***************************************
How to generate a dataset?
***************************************

The script ``generate_dataset.py`` transforms some raw data files
(author's papers, irrelevant papers, cited papers) into a dataset usable by a neural network.
These files *must* be formatted in a good way.


------------------
Text file format
------------------

This script uses two raw input files: the user's papers file (``author-papers.txt``) and the irrelevant papers file (``bad-papers.txt``).
They are formatted in the same way:

* each paper is a represented by several lines;
* the papers are separated by one blank line;
* each line in a block wears one kind of information (title, abstract, citation, ...);
* the type of information can be found with a regular expression.

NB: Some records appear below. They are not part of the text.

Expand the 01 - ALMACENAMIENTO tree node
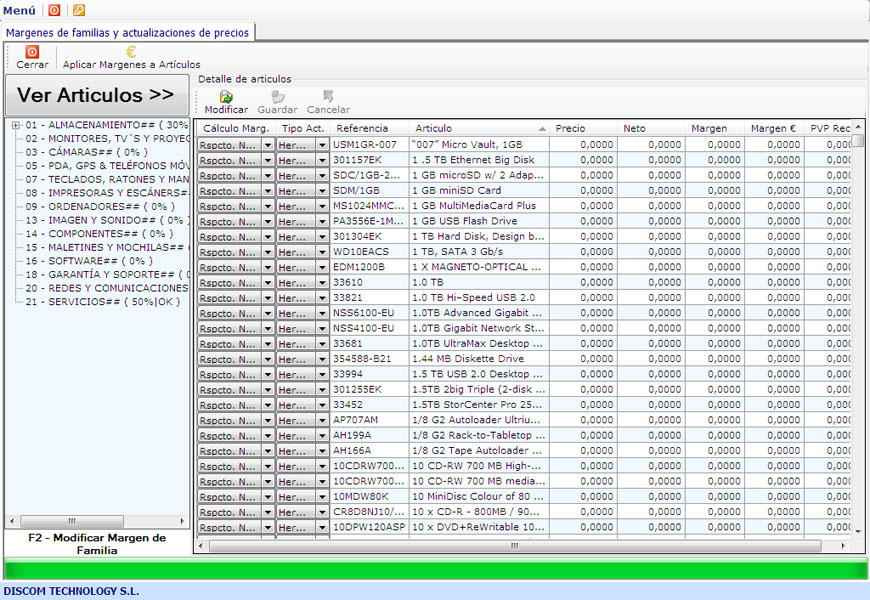tap(15, 125)
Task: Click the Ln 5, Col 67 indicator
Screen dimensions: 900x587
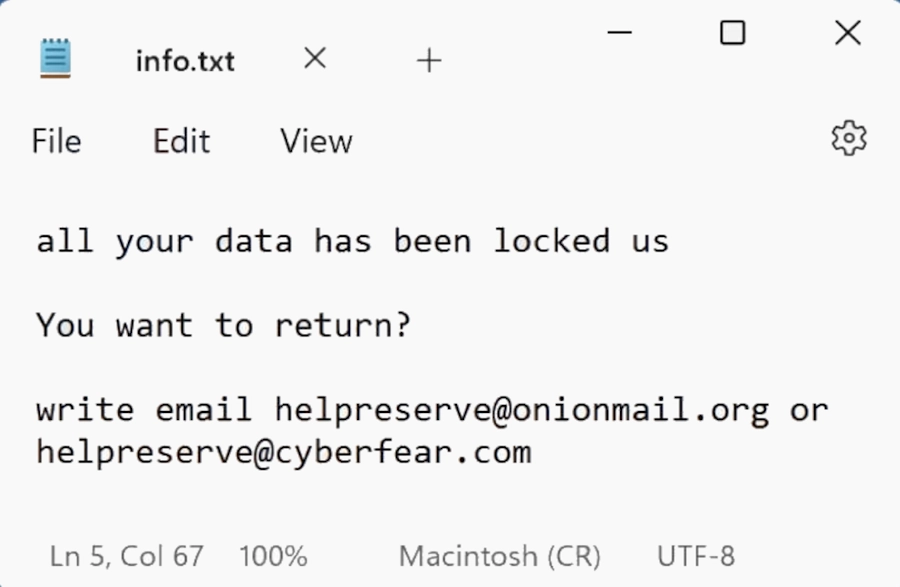Action: [x=127, y=556]
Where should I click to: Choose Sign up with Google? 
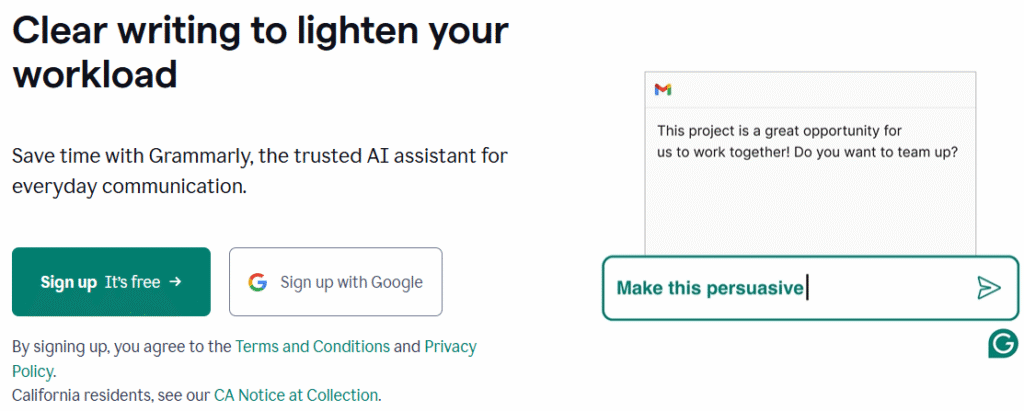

Here is an example of formatting, taken from [Tang 2008]:

>>> #* --- paperTitle
>>> #@ --- Authors
>>> #t ---- Year
>>> #c  --- publication venue
>>> #index 00---- index id of this paper
>>> #% ---- the id of references of this paper (there are multiple lines, with each indicating a reference)
>>> #! --- Abstract

.. pull-quote::
   Jie Tang, Jing Zhang, Limin Yao, Juanzi Li, Li Zhang, and Zhong Su.
   ArnetMiner: Extraction and Mining of Academic Social Networks.
   In Proceedings of the Fourteenth ACM SIGKDD International Conference on Knowledge Discovery and Data Mining (SIGKDD'2008).
   pp.990-998.

--------
Usage
--------
In a console, you can use the following command:

>>> python generate_dataset.py -n "Gabriella Pasi" -s "pasi" -af "./data/pasi-papers.txt" -bf "./data/bad-papers.txt" -c 4 -d "dblp" -o "./data/dataset-pasi"

This will parse the files and request the SQL database in order to build a numeric dataset.
The produced dataset is stored into a file and can be reused later, for exemple in the training part.


-----
API
-----

.. automodule:: generate_dataset
   :members: